The notion of motion

10 December 2014 By John Foley

China’s gyrating stock markets are a reminder that movement matters. Volatility is increasing in the People’s Republic, and fighting it is a losing battle.

Prices of stocks have tumbled in recent days, but that alone isn’t frightening. Equity markets are just back to where they were a week ago; yields on triple-A and double-A five-year bonds are back to October’s level. But their tendency to jump around has increased. In the past week, stock-price volatility has jumped to levels last seen in 2009.

China has encouraged some kinds of swings. The yuan has been allowed to fluctuate with the aim of driving away speculators. Its implied volatility, based on one-month option prices, is at a three-year high. Other oscillations – like changes in house prices or banks’ tendency to massage their deposit balances up and down – have been suppressed. For the ruling Communist Party, political volatility is still to be avoided at all costs.

Market gyrations can help some speculators make money. They are less good for companies. Lurching yields forced China Development Bank to cancel a bond issue on Dec. 9. And even though Chinese corporations barely use equity markets to raise capital, it’s logical to think that one day they will. Foreign investors are becoming more wary about long-term investment, because they fear rules and regulations have become unpredictable, and less consistently enforced.

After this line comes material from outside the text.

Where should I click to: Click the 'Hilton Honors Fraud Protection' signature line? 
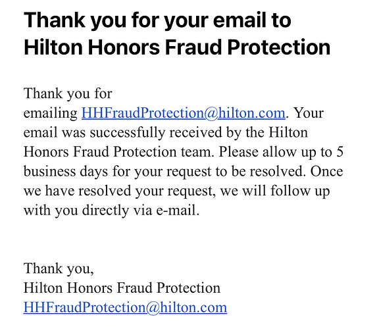click(122, 288)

The fallacy is to think that volatility can be controlled before it influences behaviour. The yuan is a good example. Over the past week it has weakened sharply, even though the People’s Bank of China has been setting its starting value stronger each day. A record trade surplus suggests the currency should be strengthening. Investors have other ideas.

Too much volatility is catching. Even though most Chinese citizens don’t own shares, continued wild swings in stock markets could undermine the notion that prices of other assets too are within the purview of the authorities. If the central bank appears to have lost control of the currency, capital may flee. Then the good kind of volatility will be hard to distinguish from the bad.